Neben der eigentlichen Höhe des Zinssatzes werden in dem Antrag jedoch auch noch andere Ungerechtigkeiten aufgegriffen, die aus unserer Sicht vielleicht sogar noch schwerwiegender anzusehen sind. So beginnt der Zinslauf für Nachzahlungszinsen 15 Monate nach Ablauf des Kalenderjahrs, in dem die Steuer entstanden ist, und zwar unabhängig davon, ob der Steuerzahler seine Steuererklärung zu spät abgegeben hat oder der Steuerbescheid vom Finanzamt zu spät erstellt wird. In der Praxis treten so immer wieder Fälle auf, bei denen der Steuerpflichtige sehr früh abgegeben hat, aber das Finanzamt (warum auch immer) sehr lange für eine Veranlagung braucht. Ergibt sich eine Nachzahlung, wird der brave und fristgerecht abgebende Steuerbürger dennoch mit den hohen Zinsen zur Kasse gebeten. Insoweit hat er lediglich die Möglichkeit, etwaigen Zinsen mit einer vorzeitigen Zahlung ohne Steuerbescheid zu begegnen. Fraglich ist dabei, ob das Finanzamt diese Zahlung dann auch tatsächlich annimmt und nicht wieder zurückerstattet und (in Fällen, in denen der Steuerpflichtige seine Steuererklärung selbst macht) dieser überhaupt weiß, welche Steuernachzahlung entsteht.
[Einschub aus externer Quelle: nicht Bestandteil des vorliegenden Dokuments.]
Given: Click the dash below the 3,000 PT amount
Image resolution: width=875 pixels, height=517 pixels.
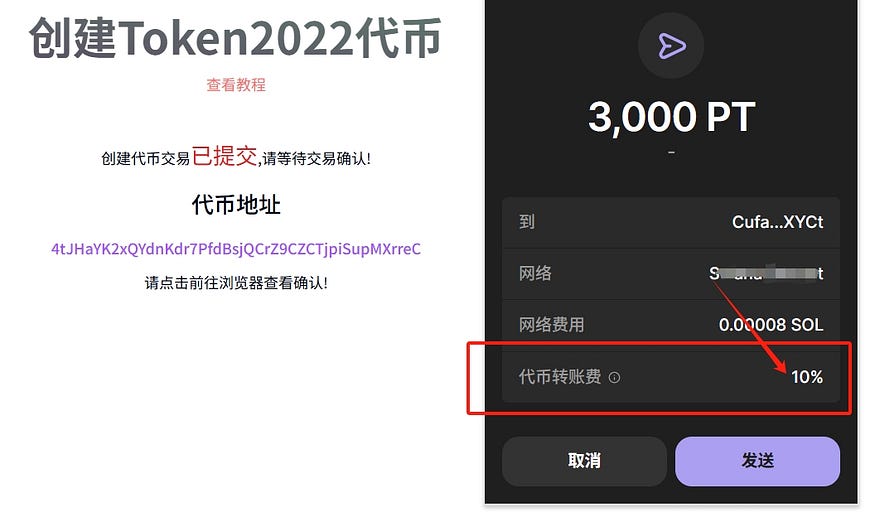Looking at the screenshot, I should click(671, 152).
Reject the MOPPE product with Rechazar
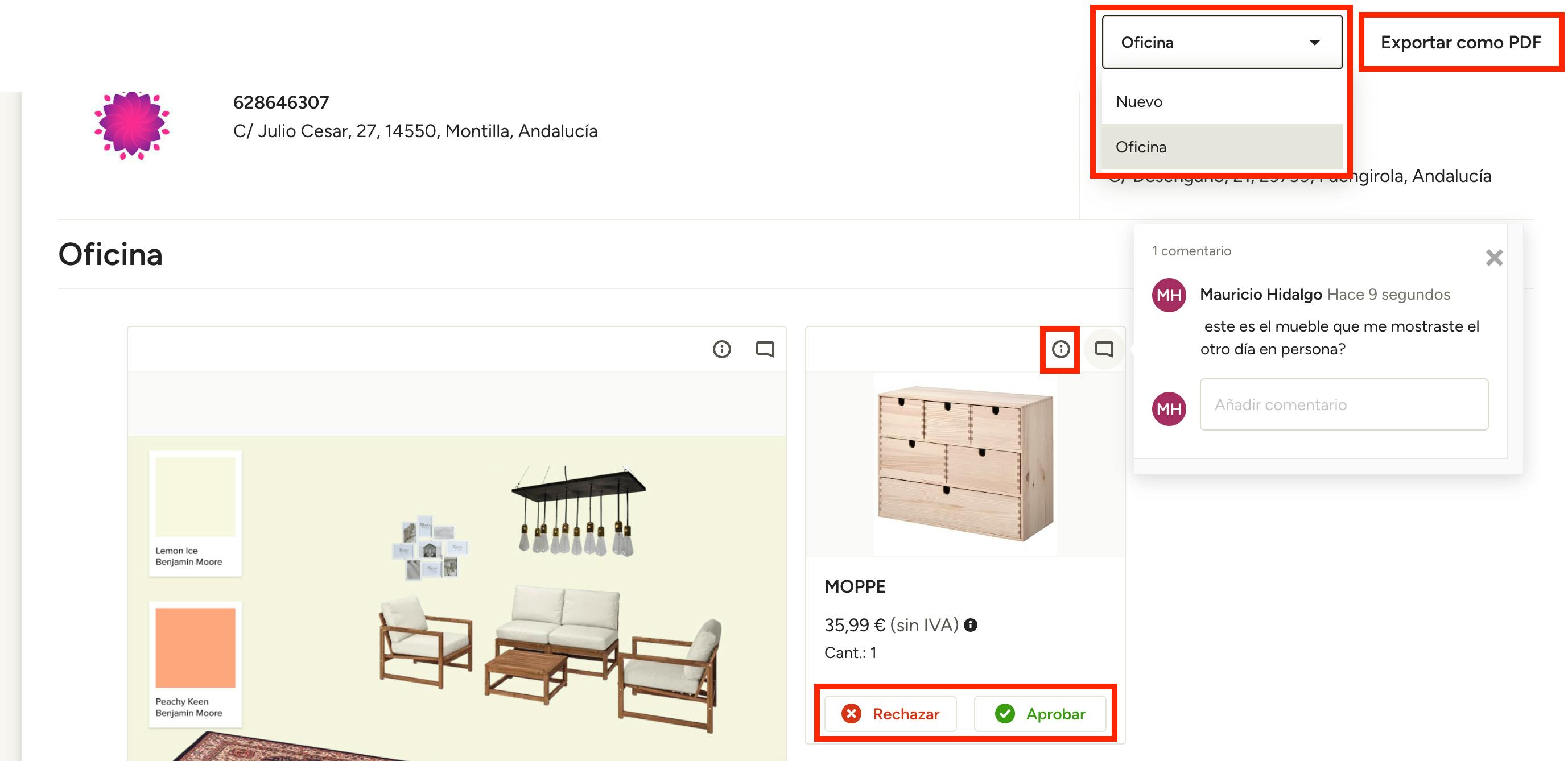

Darüber hinaus besteht eine weitere ganz eklatante Ungleichbehandlung zwischen erhaltenen Zinsen und gezahlten Zinsen: Vom Finanzamt erhaltene Zinsen sind steuerpflichtig, gezahlte Zinsen können aber nicht steuermindernd geltend gemacht werden. Im Endeffekt führt dies dann dazu, dass der Bürger auf den 6 % Nachzahlungszinsen komplett „sitzen bleibt“, während sich der Staat durch die Hintertür, nämlich die Besteuerung der ausgezahlten 6 %, wieder einen Teil davon zurückholt. Unter dem Strich könnte man ggfs. sogar behaupten, dass vor diesem Hintergrund die Belastung mit Nachzahlungszinsen und Erstattungszinsen auf beiden Seiten nicht identisch hoch ist, sondern Vater Staat sich einen Vorteil „ergaunert“ hat.
Die Forderung im Bundestag lautet daher: Der Staat profitiert von den niedrigen Zinsen, daher ist es ein Gebot der Fairness und der Gerechtigkeit, diese auch den Bürgerinnen und Bürgern zu gewähren. Wir wollen hoffen, dass dieses Ansinnen auch über die verschiedenen Fraktionen hinweg Gehör findet und der Gesetzgeber tätig wird. Die Hoffnung stirbt dabei bekanntlich zuletzt, insbesondere wenn man bedenkt, dass der Staat allein durch die Verzinsungen sicherlich einen guten Batzen an Einnahmen realisiert.